I first read Lord Dunsany’s Two Jars of Relish back when I was in high school. I think I hunted it down because Isaac Asimov (or Harlan Ellison?) wrote that it was a mystery story critics couldn’t ignore, even if they wanted to.
And I have to give it this, the story has stuck with me.
I am not going to spoil the story but I will say that the actual solution to the mystery is not remotely surprising. The strength of the story is the solution isn’t spelled out. It’s implied and the reader has to put the pieces together themselves.
Honestly, the last line, which is referenced every single time I read anything about the story, is the entire selling point of Two Jars of Relish.
Many years after I read the story, I found out that it was the first in a series of mystery stories.
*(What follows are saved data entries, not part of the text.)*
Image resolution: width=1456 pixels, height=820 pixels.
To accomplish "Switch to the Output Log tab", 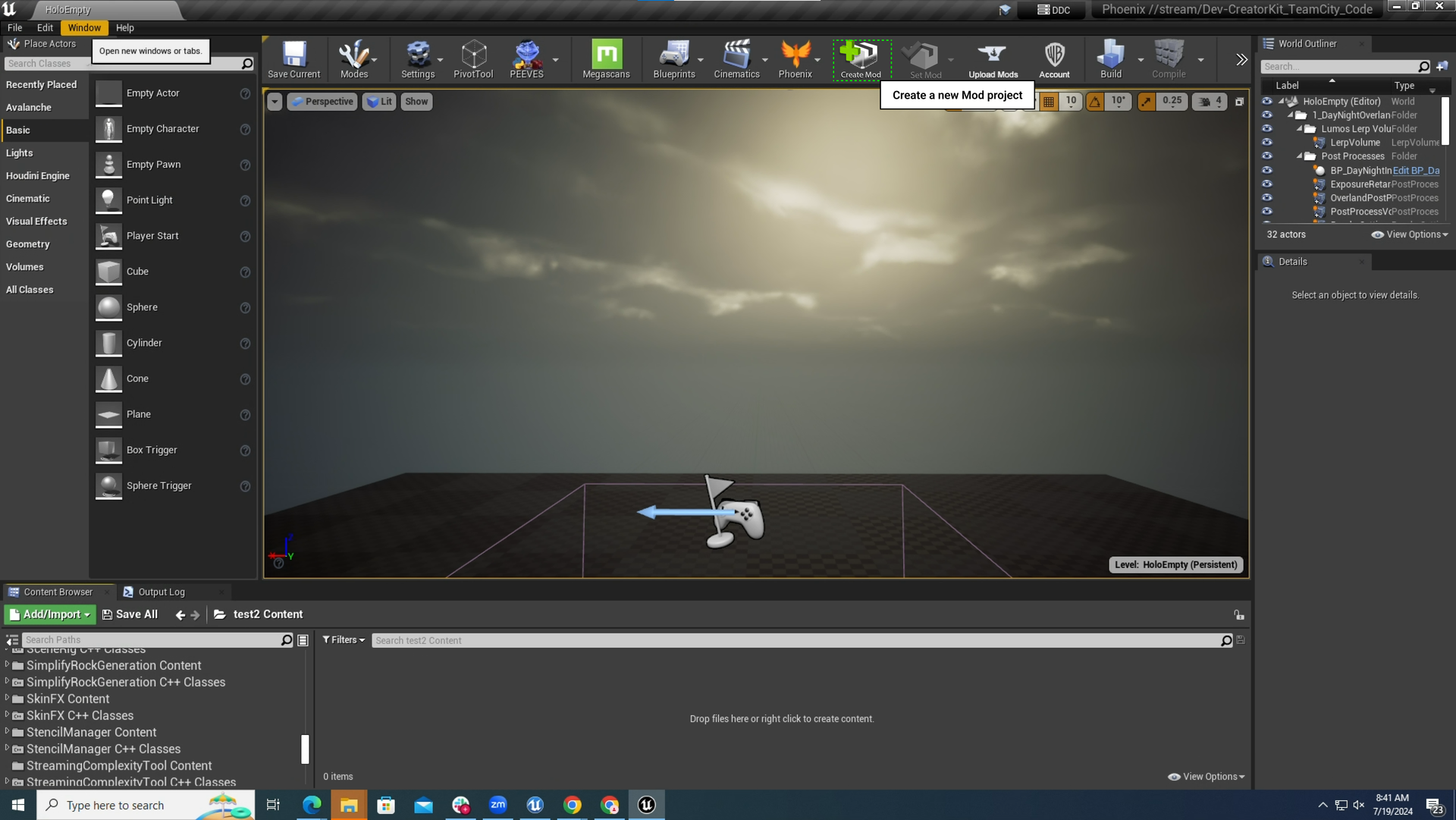I will (161, 592).
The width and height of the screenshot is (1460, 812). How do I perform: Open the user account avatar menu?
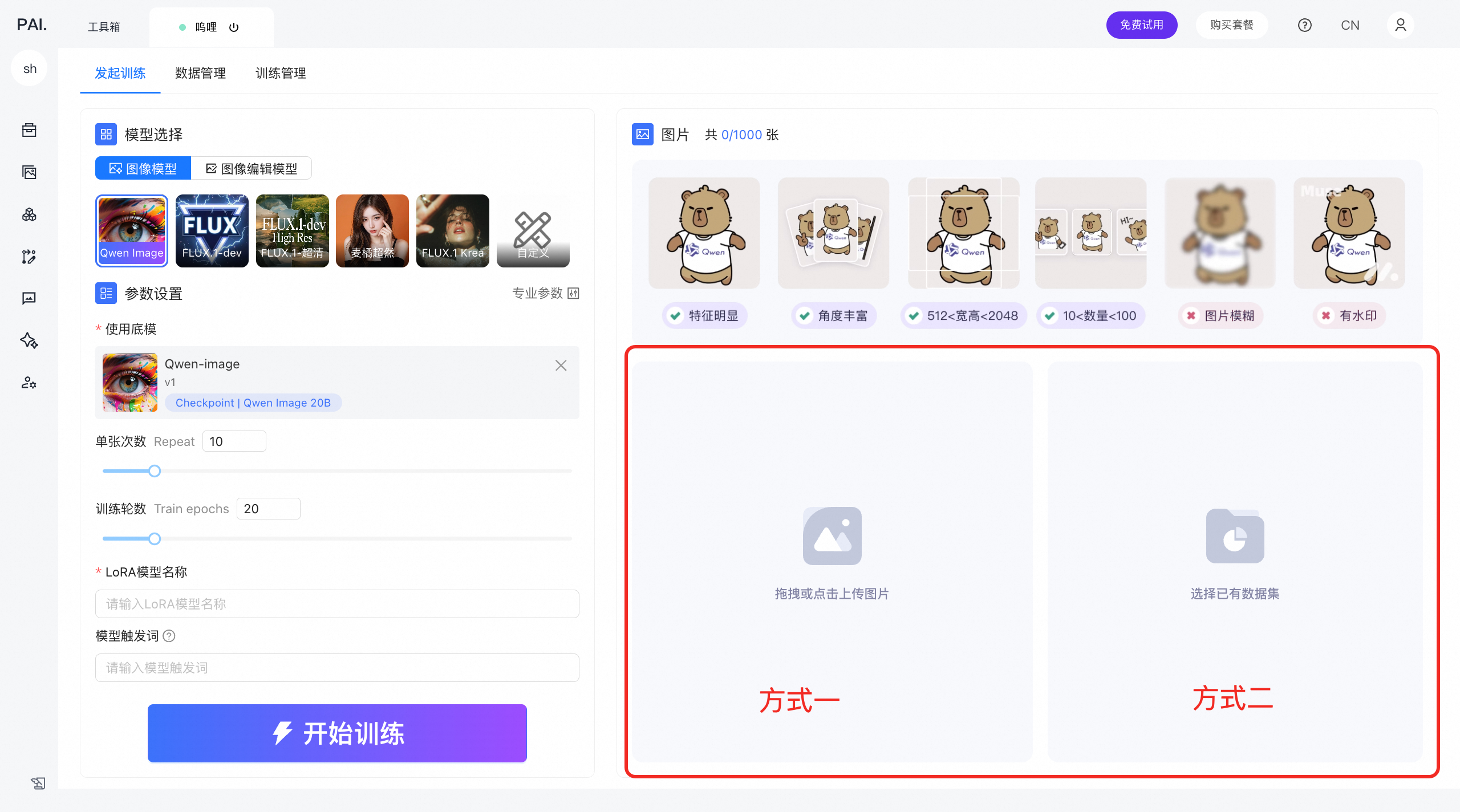1400,25
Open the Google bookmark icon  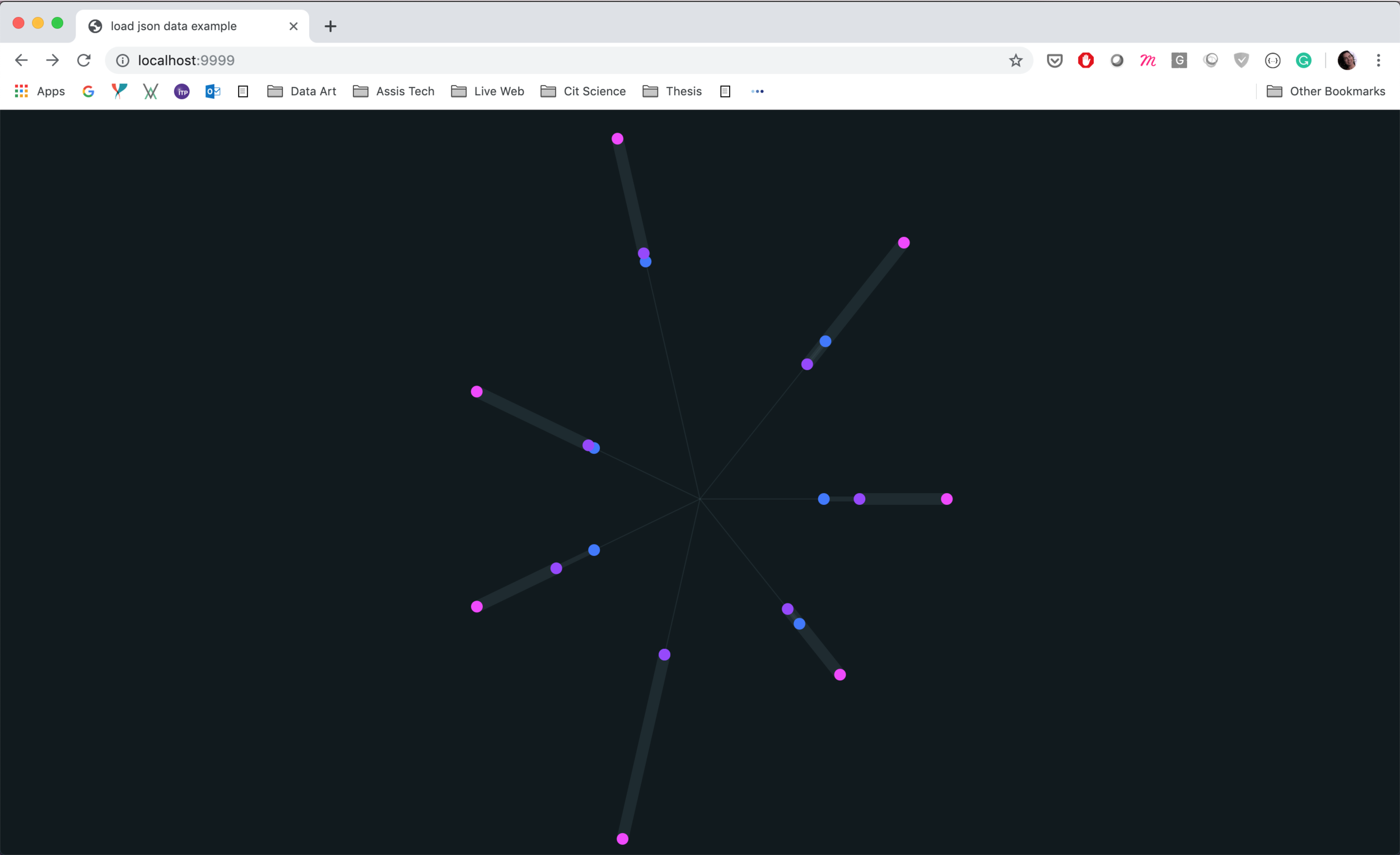point(88,91)

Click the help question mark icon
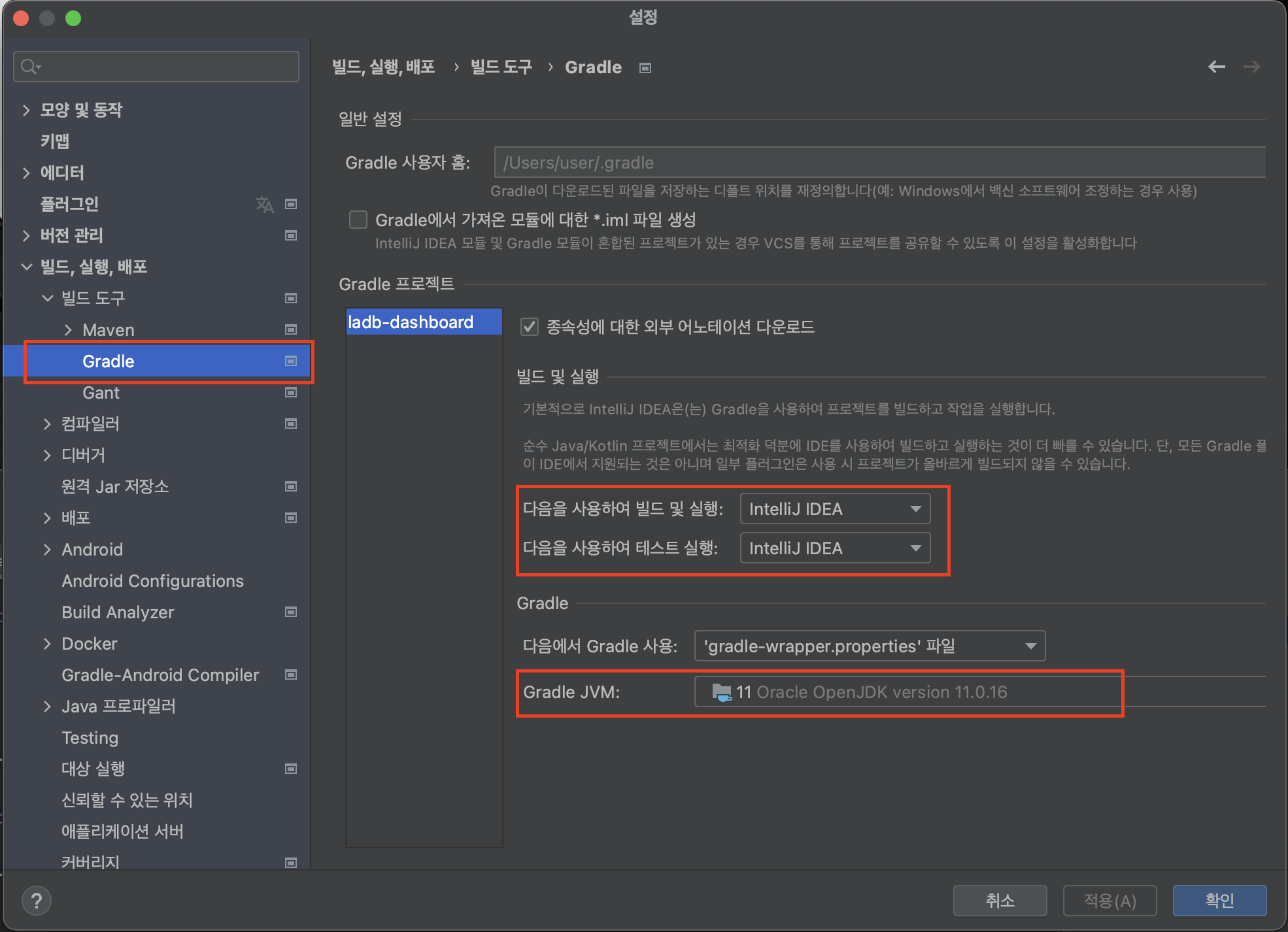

The Little Tales of Smethers and Other Stories contains nine Smethers stories (Smethers is the Relish narrator) and seventeen other mystery/crime stories.
And Two Jars of Relish is easily the best story in the book.
Lord Dunsany can be an incredible writer. His fantasy works didn’t just help create the fantasy genre. They also hold up and are some good reading. His later Jorkens stories are also jolly good fun.
So when I say this was the weakest Lord Dunsany book I’ve read, there’s still room for greatness. But no, the Little Tales of Smethers is mediocre.
They read like they were written in a world where Trent’s Last Case was never written, let alone the whole hard boiled revolution. Which still leaves room for great stuff but that isn’t there. The puzzles and solutions aren’t good and I didn’t find the characters interesting.
A number of the stories felt like someone was trying to imitate G. K. Chesterton but without the charm or whimsy. When you consider the number of people who have tried to write like Lord Dunsany, reading him seem to trying to write like someone else is weird.
And, from what I can gather, he was writing the Jorkens stories around the same time. So I am not going to accept that ‘Oh, his later stuff wasn’t as good as his older writings’ I have read that Dunsany only wrote a first draft and never revised and this collection shows that doesn’t always work.
There is so much profoundly good stuff to read by Lord Dunsany. The Little Tales of Smethers just isn’t one of them.